To use data from the Cervical Length Education and Review program to evaluate the quality of transvaginal cervical length ultrasonography by trained imagers (ie, ultrasonographers, radiologists, perinatologists).
This is a retrospective observational study of data from the Cervical Length Education and Review program. Candidates underwent an online lecture series, examination, and submitted a batch of images for review. For a candidate's batch of images to pass, all images must meet at least seven of the nine criteria assessed, the overall batch score needs to be 80% or greater, correct caliper placement must be met for all images, and the same criterion cannot be consistently missed. We also examined a subset of these criteria-appropriate image acquisitions, defined as an image that demonstrated both internal and external os and visualization of the entire endocervical canal. Primary outcome was the overall initial candidate pass rate; secondary outcomes included distribution of criteria missed in images and percentage of images that was inadequately acquired.

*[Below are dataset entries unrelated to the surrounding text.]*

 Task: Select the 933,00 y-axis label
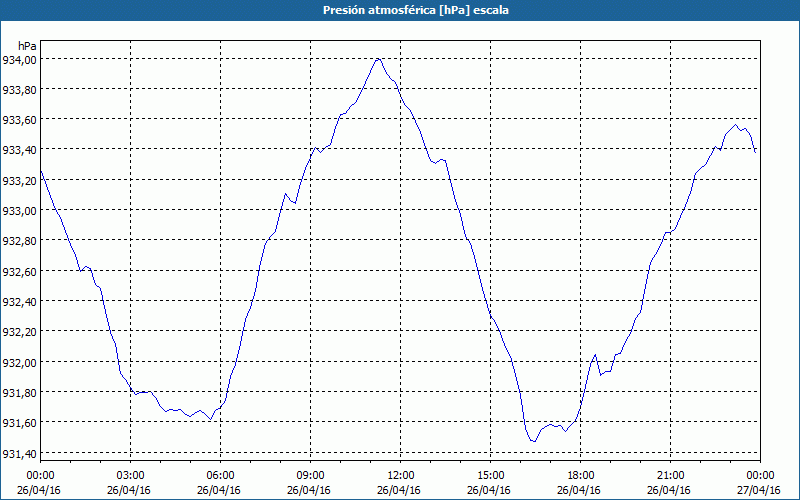tap(20, 211)
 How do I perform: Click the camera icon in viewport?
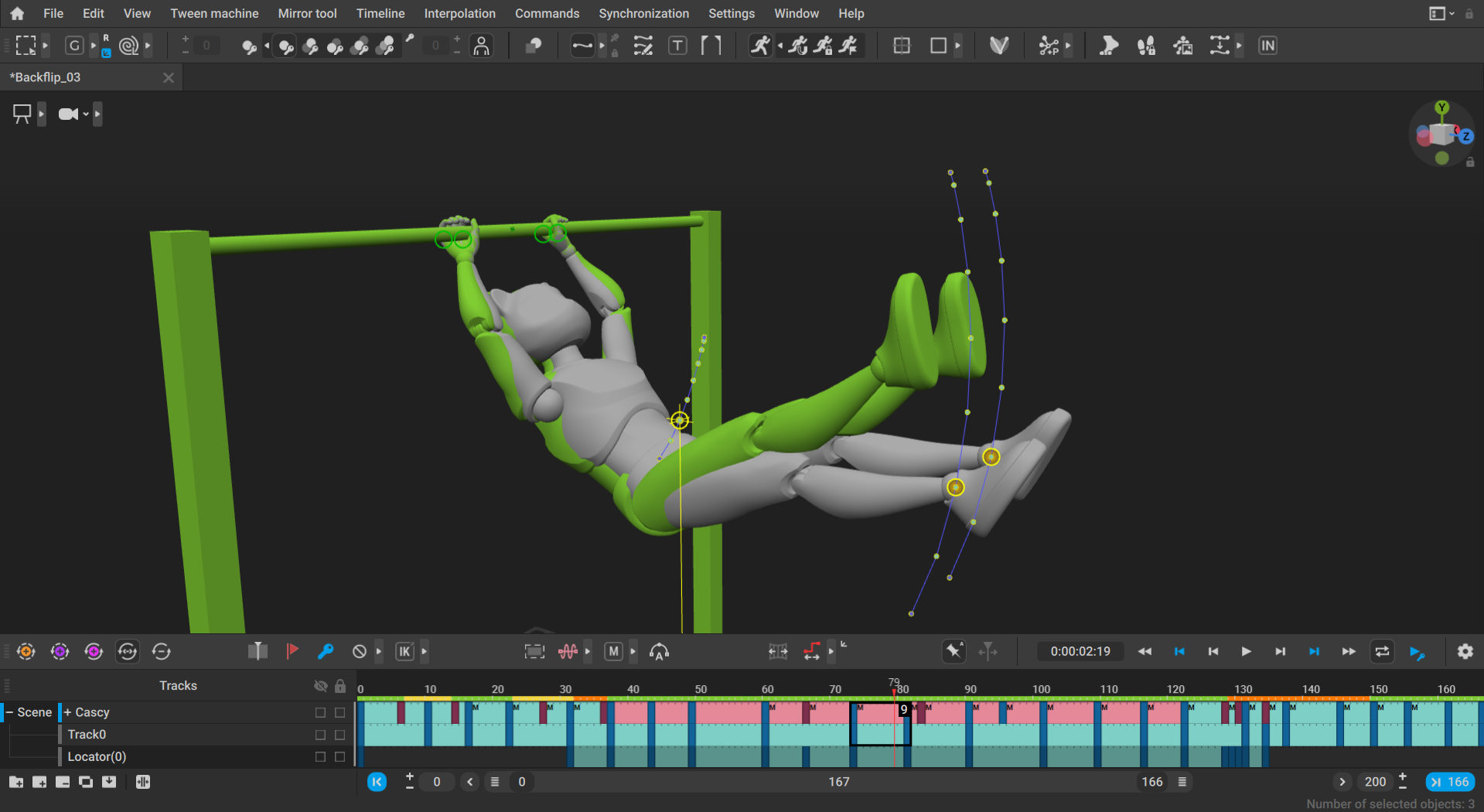[x=68, y=114]
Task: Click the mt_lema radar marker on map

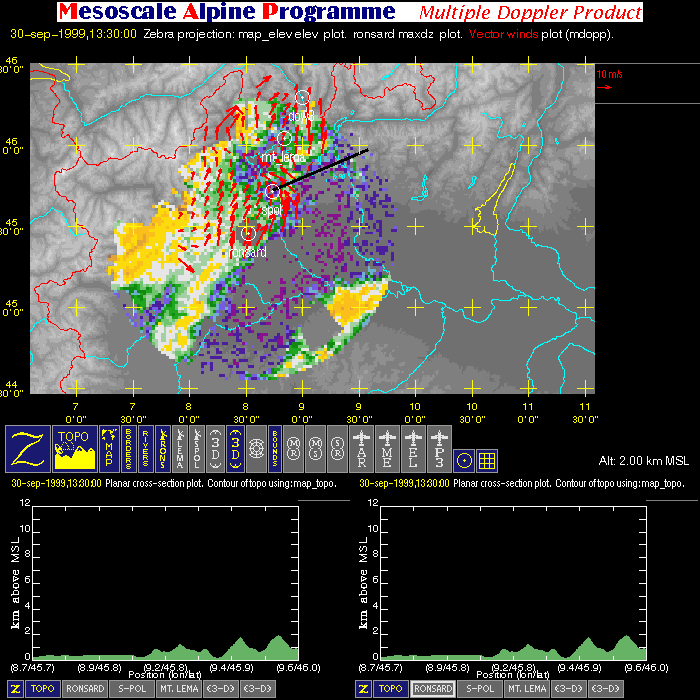Action: (285, 138)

Six hundred eighty-seven candidates submitted 3,748 images between June 10, 2012, and August 18, 2016. Eighty-five percent of candidates were ultrasonographers. Of the 687 initial batches submitted, 105 (15%) did not pass. Eight hundred thirty-seven images (22%) of all images failed at least one criterion; the most common image deficiencies were in "anterior width of cervix equals the posterior width" (33%), "failure to visualize" the internal or external os (29%), "cervix occupies 75% of image and bladder area visible" (33%), and incorrect caliper placement (24%). Two hundred fifty-six (7%) of all images failed to meet our criteria for adequate image acquisition.
Fifteen percent of trained imagers failed to obtain appropriate cervical length imaging. This highlights the importance of a standardized cervical length training and certification program.
利用宫颈长度教育与评估项目的数据,评估经过培训的成像人员(即超声检查医师、放射科医师、围产医学专家)经阴道测量宫颈长度超声检查的质量。
这是一项对宫颈长度教育与评估项目数据的回顾性观察研究。参与者参加了在线讲座系列、考试,并提交一批图像以供评估。要使参与者的一批图像通过评估,所有图像必须至少符合所评估的九条标准中的七条,整批图像的总得分需达到80%或更高,所有图像的卡尺放置必须正确,且不能总是遗漏同一标准。我们还检查了这些标准中的一个子集——合适的图像采集,定义为一张显示宫颈内口和外口以及整个宫颈管可视化的图像。主要结果是参与者的总体初始通过率;次要结果包括图像中未达标准的分布情况以及采集不充分的图像百分比。
2012年6月10日至2016年8月18日期间,687名参与者提交了3748张图像。85%的参与者是超声检查医师。在提交的687批初始图像中,105批(15%)未通过。所有图像中有837张(22%)至少有一项标准未达标;最常见的图像缺陷是“宫颈前宽度等于后宽度方面”(33%)、“未能显示”宫颈内口或外口(29%)、“宫颈占据图像的75%且膀胱区域可见”(33%)以及卡尺放置不正确(24%)。所有图像中有256张(7%)未达到我们关于合适图像采集的标准。
15%经过培训的成像人员未能获得合适的宫颈长度成像。这凸显了标准化宫颈长度培训和认证项目的重要性。